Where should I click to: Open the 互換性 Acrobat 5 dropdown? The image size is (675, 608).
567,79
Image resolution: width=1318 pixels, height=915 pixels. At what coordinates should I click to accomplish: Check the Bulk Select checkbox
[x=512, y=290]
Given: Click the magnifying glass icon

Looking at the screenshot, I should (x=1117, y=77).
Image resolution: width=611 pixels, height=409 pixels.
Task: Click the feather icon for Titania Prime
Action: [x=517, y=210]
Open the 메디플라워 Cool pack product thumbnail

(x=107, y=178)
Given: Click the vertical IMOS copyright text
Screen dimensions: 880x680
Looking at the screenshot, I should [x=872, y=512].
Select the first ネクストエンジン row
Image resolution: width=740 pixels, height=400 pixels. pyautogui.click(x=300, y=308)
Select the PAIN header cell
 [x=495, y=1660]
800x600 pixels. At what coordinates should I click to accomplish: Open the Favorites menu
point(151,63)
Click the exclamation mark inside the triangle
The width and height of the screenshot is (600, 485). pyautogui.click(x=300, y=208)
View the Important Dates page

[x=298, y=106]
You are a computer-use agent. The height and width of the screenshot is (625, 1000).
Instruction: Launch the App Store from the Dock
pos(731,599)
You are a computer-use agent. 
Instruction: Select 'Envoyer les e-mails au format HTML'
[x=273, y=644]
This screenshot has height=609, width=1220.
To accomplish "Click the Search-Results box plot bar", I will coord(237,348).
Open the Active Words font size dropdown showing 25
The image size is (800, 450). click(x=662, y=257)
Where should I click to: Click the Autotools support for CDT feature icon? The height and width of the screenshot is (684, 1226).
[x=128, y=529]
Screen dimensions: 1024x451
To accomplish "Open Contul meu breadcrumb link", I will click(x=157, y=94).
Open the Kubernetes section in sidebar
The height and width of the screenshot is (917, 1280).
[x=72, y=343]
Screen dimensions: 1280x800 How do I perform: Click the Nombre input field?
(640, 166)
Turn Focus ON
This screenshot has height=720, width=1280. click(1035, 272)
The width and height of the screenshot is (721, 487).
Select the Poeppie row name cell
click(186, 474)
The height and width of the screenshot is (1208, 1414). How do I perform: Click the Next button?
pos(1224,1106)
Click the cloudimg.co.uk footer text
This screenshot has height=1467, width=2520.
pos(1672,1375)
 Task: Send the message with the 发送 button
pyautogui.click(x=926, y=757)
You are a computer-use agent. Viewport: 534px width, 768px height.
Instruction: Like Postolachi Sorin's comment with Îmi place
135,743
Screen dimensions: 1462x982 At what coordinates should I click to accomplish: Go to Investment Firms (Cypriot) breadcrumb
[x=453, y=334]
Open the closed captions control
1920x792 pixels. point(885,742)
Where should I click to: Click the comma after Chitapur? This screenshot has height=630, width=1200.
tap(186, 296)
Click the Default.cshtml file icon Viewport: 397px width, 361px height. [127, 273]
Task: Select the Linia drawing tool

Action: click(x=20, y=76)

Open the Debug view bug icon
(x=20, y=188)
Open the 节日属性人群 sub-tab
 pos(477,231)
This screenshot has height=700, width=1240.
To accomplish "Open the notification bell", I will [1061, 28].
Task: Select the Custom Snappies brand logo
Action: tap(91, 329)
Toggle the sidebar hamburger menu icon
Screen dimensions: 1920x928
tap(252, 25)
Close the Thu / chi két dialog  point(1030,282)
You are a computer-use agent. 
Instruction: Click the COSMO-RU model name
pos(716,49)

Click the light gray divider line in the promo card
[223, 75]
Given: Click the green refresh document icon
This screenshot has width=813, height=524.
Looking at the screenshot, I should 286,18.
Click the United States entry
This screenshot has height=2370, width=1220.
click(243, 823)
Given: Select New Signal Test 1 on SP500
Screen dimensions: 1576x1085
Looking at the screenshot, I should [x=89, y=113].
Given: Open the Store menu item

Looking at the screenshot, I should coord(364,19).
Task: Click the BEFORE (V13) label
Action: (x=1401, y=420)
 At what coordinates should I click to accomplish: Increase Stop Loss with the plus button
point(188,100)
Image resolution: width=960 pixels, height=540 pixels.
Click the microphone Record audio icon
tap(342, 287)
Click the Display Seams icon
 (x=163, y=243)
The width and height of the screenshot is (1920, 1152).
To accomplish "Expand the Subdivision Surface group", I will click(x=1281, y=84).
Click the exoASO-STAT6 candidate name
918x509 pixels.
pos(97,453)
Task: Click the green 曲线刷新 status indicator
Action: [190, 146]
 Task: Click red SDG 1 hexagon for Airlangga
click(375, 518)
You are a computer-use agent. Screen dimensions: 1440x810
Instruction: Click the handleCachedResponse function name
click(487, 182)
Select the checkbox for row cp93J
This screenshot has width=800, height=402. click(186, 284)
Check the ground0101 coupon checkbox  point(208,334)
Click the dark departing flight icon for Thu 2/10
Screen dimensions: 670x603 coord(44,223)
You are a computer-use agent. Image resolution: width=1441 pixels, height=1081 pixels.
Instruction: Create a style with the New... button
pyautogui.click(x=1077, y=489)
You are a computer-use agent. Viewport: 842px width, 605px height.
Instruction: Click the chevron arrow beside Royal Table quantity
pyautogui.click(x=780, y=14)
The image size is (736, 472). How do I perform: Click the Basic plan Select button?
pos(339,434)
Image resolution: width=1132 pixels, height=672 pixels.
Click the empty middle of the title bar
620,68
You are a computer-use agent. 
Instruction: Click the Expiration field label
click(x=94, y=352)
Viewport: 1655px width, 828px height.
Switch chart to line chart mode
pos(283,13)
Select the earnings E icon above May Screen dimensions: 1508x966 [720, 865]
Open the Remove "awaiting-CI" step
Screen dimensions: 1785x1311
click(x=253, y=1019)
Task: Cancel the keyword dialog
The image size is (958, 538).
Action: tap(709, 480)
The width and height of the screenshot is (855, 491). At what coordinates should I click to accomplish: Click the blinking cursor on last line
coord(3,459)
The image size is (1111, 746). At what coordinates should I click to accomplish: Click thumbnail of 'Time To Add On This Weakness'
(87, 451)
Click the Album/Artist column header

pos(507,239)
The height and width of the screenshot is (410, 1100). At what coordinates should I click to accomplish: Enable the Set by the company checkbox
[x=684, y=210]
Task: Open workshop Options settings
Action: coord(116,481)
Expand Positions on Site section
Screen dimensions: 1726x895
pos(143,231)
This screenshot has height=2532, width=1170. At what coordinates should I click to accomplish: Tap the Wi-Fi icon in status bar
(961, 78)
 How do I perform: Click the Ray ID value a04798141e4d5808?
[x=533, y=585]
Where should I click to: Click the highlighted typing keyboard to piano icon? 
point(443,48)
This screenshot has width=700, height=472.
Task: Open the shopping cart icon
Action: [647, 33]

**Task objective**
Transcription of the listing must be exact and complete.

**Task output**
Where should I click to: Open the 互換性 Acrobat 5 dropdown? The image size is (675, 608).
567,79
Image resolution: width=1318 pixels, height=915 pixels. At what coordinates should I click to accomplish: Check the Bulk Select checkbox
[x=512, y=290]
Given: Click the magnifying glass icon

Looking at the screenshot, I should (x=1117, y=77).
Image resolution: width=611 pixels, height=409 pixels.
Task: Click the feather icon for Titania Prime
Action: [x=517, y=210]
Open the 메디플라워 Cool pack product thumbnail

(x=107, y=178)
Given: Click the vertical IMOS copyright text
Screen dimensions: 880x680
Looking at the screenshot, I should [x=872, y=512].
Select the first ネクストエンジン row
Image resolution: width=740 pixels, height=400 pixels. pyautogui.click(x=300, y=308)
Select the PAIN header cell
 [x=495, y=1660]
800x600 pixels. At what coordinates should I click to accomplish: Open the Favorites menu
point(151,63)
Click the exclamation mark inside the triangle
The width and height of the screenshot is (600, 485). pyautogui.click(x=300, y=208)
View the Important Dates page

[x=298, y=106]
You are a computer-use agent. The height and width of the screenshot is (625, 1000).
Instruction: Launch the App Store from the Dock
pos(731,599)
You are a computer-use agent. 
Instruction: Select 'Envoyer les e-mails au format HTML'
[x=273, y=644]
This screenshot has height=609, width=1220.
To accomplish "Click the Search-Results box plot bar", I will coord(237,348).
Open the Active Words font size dropdown showing 25
The image size is (800, 450). click(x=662, y=257)
Where should I click to: Click the Autotools support for CDT feature icon? The height and width of the screenshot is (684, 1226).
[x=128, y=529]
Screen dimensions: 1024x451
To accomplish "Open Contul meu breadcrumb link", I will click(x=157, y=94).
Open the Kubernetes section in sidebar
The height and width of the screenshot is (917, 1280).
[x=72, y=343]
Screen dimensions: 1280x800 How do I perform: Click the Nombre input field?
(640, 166)
Turn Focus ON
This screenshot has height=720, width=1280. click(1035, 272)
The width and height of the screenshot is (721, 487).
Select the Poeppie row name cell
click(186, 474)
The height and width of the screenshot is (1208, 1414). How do I perform: Click the Next button?
pos(1224,1106)
Click the cloudimg.co.uk footer text
This screenshot has height=1467, width=2520.
pos(1672,1375)
 Task: Send the message with the 发送 button
pyautogui.click(x=926, y=757)
You are a computer-use agent. Viewport: 534px width, 768px height.
Instruction: Like Postolachi Sorin's comment with Îmi place
135,743
Screen dimensions: 1462x982 At what coordinates should I click to accomplish: Go to Investment Firms (Cypriot) breadcrumb
[x=453, y=334]
Open the closed captions control
1920x792 pixels. point(885,742)
Where should I click to: Click the comma after Chitapur? This screenshot has height=630, width=1200.
tap(186, 296)
Click the Default.cshtml file icon Viewport: 397px width, 361px height. [127, 273]
Task: Select the Linia drawing tool

Action: click(x=20, y=76)

Open the Debug view bug icon
(x=20, y=188)
Open the 节日属性人群 sub-tab
 pos(477,231)
This screenshot has height=700, width=1240.
To accomplish "Open the notification bell", I will [1061, 28].
Task: Select the Custom Snappies brand logo
Action: tap(91, 329)
Toggle the sidebar hamburger menu icon
Screen dimensions: 1920x928
tap(252, 25)
Close the Thu / chi két dialog  point(1030,282)
You are a computer-use agent. 
Instruction: Click the COSMO-RU model name
pos(716,49)

Click the light gray divider line in the promo card
[223, 75]
Given: Click the green refresh document icon
This screenshot has width=813, height=524.
Looking at the screenshot, I should 286,18.
Click the United States entry
This screenshot has height=2370, width=1220.
click(243, 823)
Given: Select New Signal Test 1 on SP500
Screen dimensions: 1576x1085
Looking at the screenshot, I should [x=89, y=113].
Given: Open the Store menu item

Looking at the screenshot, I should coord(364,19).
Task: Click the BEFORE (V13) label
Action: (x=1401, y=420)
 At what coordinates should I click to accomplish: Increase Stop Loss with the plus button
point(188,100)
Image resolution: width=960 pixels, height=540 pixels.
Click the microphone Record audio icon
tap(342, 287)
Click the Display Seams icon
 (x=163, y=243)
The width and height of the screenshot is (1920, 1152).
To accomplish "Expand the Subdivision Surface group", I will click(x=1281, y=84).
Click the exoASO-STAT6 candidate name
918x509 pixels.
pos(97,453)
Task: Click the green 曲线刷新 status indicator
Action: [190, 146]
 Task: Click red SDG 1 hexagon for Airlangga
click(375, 518)
You are a computer-use agent. Screen dimensions: 1440x810
Instruction: Click the handleCachedResponse function name
click(487, 182)
Select the checkbox for row cp93J
This screenshot has width=800, height=402. click(186, 284)
Check the ground0101 coupon checkbox  point(208,334)
Click the dark departing flight icon for Thu 2/10
Screen dimensions: 670x603 coord(44,223)
You are a computer-use agent. Image resolution: width=1441 pixels, height=1081 pixels.
Instruction: Create a style with the New... button
pyautogui.click(x=1077, y=489)
You are a computer-use agent. Viewport: 842px width, 605px height.
Instruction: Click the chevron arrow beside Royal Table quantity
pyautogui.click(x=780, y=14)
The image size is (736, 472). How do I perform: Click the Basic plan Select button?
pos(339,434)
Image resolution: width=1132 pixels, height=672 pixels.
Click the empty middle of the title bar
620,68
You are a computer-use agent. 
Instruction: Click the Expiration field label
click(x=94, y=352)
Viewport: 1655px width, 828px height.
Switch chart to line chart mode
pos(283,13)
Select the earnings E icon above May Screen dimensions: 1508x966 [720, 865]
Open the Remove "awaiting-CI" step
Screen dimensions: 1785x1311
click(x=253, y=1019)
Task: Cancel the keyword dialog
The image size is (958, 538).
Action: tap(709, 480)
The width and height of the screenshot is (855, 491). At what coordinates should I click to accomplish: Click the blinking cursor on last line
coord(3,459)
The image size is (1111, 746). At what coordinates should I click to accomplish: Click thumbnail of 'Time To Add On This Weakness'
(87, 451)
Click the Album/Artist column header

pos(507,239)
The height and width of the screenshot is (410, 1100). At what coordinates should I click to accomplish: Enable the Set by the company checkbox
[x=684, y=210]
Task: Open workshop Options settings
Action: coord(116,481)
Expand Positions on Site section
Screen dimensions: 1726x895
pos(143,231)
This screenshot has height=2532, width=1170. At what coordinates should I click to accomplish: Tap the Wi-Fi icon in status bar
(961, 78)
 How do I perform: Click the Ray ID value a04798141e4d5808?
[x=533, y=585]
Where should I click to: Click the highlighted typing keyboard to piano icon? 
point(443,48)
This screenshot has width=700, height=472.
Task: Open the shopping cart icon
Action: [647, 33]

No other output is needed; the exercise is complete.